Given entries START

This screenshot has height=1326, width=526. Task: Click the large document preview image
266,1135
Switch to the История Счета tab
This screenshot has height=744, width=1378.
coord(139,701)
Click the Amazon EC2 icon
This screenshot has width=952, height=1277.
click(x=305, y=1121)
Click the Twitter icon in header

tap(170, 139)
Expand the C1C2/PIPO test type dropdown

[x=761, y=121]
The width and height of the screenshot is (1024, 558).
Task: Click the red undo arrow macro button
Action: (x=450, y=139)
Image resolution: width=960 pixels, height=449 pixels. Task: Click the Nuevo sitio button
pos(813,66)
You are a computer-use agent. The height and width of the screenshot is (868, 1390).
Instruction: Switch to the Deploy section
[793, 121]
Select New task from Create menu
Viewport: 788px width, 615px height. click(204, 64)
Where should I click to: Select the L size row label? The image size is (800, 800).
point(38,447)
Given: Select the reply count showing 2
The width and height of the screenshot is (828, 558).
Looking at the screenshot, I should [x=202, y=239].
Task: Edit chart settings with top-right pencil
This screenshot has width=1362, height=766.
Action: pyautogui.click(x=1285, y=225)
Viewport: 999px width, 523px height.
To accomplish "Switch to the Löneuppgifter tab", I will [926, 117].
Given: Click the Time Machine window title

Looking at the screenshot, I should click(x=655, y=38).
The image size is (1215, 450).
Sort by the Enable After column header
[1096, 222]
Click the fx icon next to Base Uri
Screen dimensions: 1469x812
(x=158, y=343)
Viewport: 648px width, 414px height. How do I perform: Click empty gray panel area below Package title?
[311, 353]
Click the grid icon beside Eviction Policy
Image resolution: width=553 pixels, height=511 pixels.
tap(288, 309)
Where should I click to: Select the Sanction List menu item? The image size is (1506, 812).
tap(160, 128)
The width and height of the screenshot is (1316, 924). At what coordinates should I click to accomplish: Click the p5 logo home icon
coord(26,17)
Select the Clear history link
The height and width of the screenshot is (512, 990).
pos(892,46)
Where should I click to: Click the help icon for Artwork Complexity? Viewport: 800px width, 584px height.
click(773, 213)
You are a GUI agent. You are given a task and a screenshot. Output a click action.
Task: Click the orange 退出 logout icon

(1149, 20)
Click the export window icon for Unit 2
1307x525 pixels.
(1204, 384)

Given entries END

Directions: Copy the records out again word for word.

Answer space:
This screenshot has height=1326, width=526. Task: Click the large document preview image
266,1135
Switch to the История Счета tab
This screenshot has height=744, width=1378.
coord(139,701)
Click the Amazon EC2 icon
This screenshot has width=952, height=1277.
click(x=305, y=1121)
Click the Twitter icon in header

tap(170, 139)
Expand the C1C2/PIPO test type dropdown

[x=761, y=121]
The width and height of the screenshot is (1024, 558).
Task: Click the red undo arrow macro button
Action: (x=450, y=139)
Image resolution: width=960 pixels, height=449 pixels. Task: Click the Nuevo sitio button
pos(813,66)
You are a computer-use agent. The height and width of the screenshot is (868, 1390).
Instruction: Switch to the Deploy section
[793, 121]
Select New task from Create menu
Viewport: 788px width, 615px height. click(204, 64)
Where should I click to: Select the L size row label? The image size is (800, 800).
point(38,447)
Given: Select the reply count showing 2
The width and height of the screenshot is (828, 558).
Looking at the screenshot, I should [x=202, y=239].
Task: Edit chart settings with top-right pencil
This screenshot has width=1362, height=766.
Action: pyautogui.click(x=1285, y=225)
Viewport: 999px width, 523px height.
To accomplish "Switch to the Löneuppgifter tab", I will [926, 117].
Given: Click the Time Machine window title

Looking at the screenshot, I should click(x=655, y=38).
The image size is (1215, 450).
Sort by the Enable After column header
[1096, 222]
Click the fx icon next to Base Uri
Screen dimensions: 1469x812
(x=158, y=343)
Viewport: 648px width, 414px height. How do I perform: Click empty gray panel area below Package title?
[311, 353]
Click the grid icon beside Eviction Policy
Image resolution: width=553 pixels, height=511 pixels.
tap(288, 309)
Where should I click to: Select the Sanction List menu item? The image size is (1506, 812).
tap(160, 128)
The width and height of the screenshot is (1316, 924). At what coordinates should I click to accomplish: Click the p5 logo home icon
coord(26,17)
Select the Clear history link
The height and width of the screenshot is (512, 990).
pos(892,46)
Where should I click to: Click the help icon for Artwork Complexity? Viewport: 800px width, 584px height.
click(773, 213)
You are a GUI agent. You are given a task and a screenshot. Output a click action.
Task: Click the orange 退出 logout icon

(1149, 20)
Click the export window icon for Unit 2
1307x525 pixels.
(1204, 384)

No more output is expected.